When you reach the line containing "The height and width of the screenshot is (1246, 836).", begin copying exactly, and keep going through the last line of the records below, copying nothing before it.

=======

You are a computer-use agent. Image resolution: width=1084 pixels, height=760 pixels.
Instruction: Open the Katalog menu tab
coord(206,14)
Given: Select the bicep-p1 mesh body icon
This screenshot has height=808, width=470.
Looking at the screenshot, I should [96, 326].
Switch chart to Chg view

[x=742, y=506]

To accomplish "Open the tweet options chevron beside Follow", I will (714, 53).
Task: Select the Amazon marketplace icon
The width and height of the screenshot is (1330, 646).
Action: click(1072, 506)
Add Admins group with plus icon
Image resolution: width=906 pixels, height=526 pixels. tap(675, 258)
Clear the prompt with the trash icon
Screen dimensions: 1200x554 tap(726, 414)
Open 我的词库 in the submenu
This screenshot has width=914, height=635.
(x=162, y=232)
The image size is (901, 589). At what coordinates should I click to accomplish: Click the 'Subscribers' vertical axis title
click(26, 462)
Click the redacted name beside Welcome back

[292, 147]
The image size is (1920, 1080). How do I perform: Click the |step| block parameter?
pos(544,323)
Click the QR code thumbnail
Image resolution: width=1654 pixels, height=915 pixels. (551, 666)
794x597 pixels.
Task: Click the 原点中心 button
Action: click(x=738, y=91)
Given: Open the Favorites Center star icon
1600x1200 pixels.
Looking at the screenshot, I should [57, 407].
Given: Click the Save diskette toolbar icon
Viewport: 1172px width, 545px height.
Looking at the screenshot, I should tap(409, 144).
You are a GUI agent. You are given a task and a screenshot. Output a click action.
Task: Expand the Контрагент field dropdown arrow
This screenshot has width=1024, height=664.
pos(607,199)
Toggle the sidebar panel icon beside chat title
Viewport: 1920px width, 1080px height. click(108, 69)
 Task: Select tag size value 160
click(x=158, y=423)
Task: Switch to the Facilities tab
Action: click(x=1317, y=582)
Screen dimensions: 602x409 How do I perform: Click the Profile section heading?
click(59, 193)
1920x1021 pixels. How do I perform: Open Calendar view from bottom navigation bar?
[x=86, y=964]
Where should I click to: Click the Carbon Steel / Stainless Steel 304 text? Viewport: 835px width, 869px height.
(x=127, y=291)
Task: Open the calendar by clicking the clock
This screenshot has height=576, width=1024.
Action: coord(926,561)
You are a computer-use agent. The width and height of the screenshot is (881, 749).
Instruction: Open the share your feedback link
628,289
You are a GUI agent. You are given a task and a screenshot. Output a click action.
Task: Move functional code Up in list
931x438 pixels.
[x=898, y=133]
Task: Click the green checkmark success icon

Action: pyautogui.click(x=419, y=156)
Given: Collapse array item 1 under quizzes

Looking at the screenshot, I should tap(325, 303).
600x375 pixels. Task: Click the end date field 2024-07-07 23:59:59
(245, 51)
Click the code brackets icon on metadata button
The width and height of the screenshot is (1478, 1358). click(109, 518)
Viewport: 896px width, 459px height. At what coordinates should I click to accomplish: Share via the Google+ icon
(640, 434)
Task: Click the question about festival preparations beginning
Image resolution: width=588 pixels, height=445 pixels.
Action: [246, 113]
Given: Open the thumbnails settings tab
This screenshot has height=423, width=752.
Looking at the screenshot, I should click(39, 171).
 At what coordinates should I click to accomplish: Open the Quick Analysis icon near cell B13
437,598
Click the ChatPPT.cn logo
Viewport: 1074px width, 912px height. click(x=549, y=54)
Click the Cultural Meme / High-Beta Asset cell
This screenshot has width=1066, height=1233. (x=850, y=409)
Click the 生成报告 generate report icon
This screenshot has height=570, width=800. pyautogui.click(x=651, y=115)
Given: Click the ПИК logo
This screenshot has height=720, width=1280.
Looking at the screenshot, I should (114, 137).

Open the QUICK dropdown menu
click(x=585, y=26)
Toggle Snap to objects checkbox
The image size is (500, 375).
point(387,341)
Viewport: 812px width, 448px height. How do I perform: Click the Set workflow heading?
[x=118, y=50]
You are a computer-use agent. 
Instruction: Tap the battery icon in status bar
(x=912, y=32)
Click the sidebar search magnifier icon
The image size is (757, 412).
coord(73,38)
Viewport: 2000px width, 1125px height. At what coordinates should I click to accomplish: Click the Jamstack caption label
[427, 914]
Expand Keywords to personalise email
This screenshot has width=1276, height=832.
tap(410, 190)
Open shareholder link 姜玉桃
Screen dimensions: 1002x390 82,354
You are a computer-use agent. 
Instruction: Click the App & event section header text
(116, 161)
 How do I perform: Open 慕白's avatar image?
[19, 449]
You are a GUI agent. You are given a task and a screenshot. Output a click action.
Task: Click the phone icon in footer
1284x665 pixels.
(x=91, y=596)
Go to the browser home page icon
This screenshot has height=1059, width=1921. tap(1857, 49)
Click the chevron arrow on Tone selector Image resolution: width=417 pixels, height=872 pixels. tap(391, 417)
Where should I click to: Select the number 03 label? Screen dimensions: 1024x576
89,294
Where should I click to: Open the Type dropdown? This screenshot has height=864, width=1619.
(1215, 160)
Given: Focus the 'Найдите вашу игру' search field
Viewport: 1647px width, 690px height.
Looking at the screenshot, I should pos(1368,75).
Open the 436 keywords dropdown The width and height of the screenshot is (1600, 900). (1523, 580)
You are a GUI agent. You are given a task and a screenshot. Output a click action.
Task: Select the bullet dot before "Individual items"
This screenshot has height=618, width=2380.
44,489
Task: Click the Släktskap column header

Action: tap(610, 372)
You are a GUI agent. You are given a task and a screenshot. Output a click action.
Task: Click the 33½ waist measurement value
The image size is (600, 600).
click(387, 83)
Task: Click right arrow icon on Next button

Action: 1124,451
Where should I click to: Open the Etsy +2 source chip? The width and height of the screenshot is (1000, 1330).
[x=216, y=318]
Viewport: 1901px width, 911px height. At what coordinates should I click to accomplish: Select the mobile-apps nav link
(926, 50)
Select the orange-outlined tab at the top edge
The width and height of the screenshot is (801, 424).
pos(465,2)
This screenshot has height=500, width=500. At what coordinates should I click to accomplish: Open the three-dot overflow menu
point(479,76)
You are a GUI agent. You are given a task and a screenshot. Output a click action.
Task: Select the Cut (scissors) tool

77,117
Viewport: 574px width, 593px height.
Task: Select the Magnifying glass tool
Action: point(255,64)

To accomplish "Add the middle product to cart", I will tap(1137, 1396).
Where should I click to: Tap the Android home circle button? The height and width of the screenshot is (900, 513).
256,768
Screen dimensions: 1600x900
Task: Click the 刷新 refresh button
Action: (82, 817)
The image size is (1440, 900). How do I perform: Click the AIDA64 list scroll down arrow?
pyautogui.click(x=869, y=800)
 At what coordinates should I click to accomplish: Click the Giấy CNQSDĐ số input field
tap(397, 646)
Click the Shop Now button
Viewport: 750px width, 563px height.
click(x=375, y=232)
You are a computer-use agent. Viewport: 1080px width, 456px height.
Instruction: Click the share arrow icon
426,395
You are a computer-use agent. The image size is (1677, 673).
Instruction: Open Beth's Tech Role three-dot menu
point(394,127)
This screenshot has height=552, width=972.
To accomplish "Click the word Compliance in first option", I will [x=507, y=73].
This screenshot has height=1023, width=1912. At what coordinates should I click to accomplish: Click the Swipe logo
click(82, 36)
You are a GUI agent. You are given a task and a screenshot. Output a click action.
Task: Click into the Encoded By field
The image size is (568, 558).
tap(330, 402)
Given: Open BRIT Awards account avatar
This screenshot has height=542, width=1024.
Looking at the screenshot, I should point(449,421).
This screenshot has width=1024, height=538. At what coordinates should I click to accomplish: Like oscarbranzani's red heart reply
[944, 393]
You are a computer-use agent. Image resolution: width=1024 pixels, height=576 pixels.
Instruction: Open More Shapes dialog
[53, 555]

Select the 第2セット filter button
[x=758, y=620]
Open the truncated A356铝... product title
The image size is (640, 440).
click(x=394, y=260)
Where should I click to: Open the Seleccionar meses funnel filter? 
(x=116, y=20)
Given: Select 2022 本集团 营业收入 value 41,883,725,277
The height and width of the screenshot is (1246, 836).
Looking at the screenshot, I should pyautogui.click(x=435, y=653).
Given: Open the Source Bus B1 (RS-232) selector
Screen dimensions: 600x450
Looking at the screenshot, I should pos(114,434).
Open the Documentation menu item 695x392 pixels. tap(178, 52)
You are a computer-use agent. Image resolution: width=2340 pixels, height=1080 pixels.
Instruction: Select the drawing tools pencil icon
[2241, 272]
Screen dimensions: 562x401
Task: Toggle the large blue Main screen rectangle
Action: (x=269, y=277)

=======

Answer section:
The height and width of the screenshot is (1246, 836).
Looking at the screenshot, I should pyautogui.click(x=435, y=653).
Given: Open the Source Bus B1 (RS-232) selector
Screen dimensions: 600x450
Looking at the screenshot, I should pos(114,434).
Open the Documentation menu item 695x392 pixels. tap(178, 52)
You are a computer-use agent. Image resolution: width=2340 pixels, height=1080 pixels.
Instruction: Select the drawing tools pencil icon
[2241, 272]
Screen dimensions: 562x401
Task: Toggle the large blue Main screen rectangle
Action: (x=269, y=277)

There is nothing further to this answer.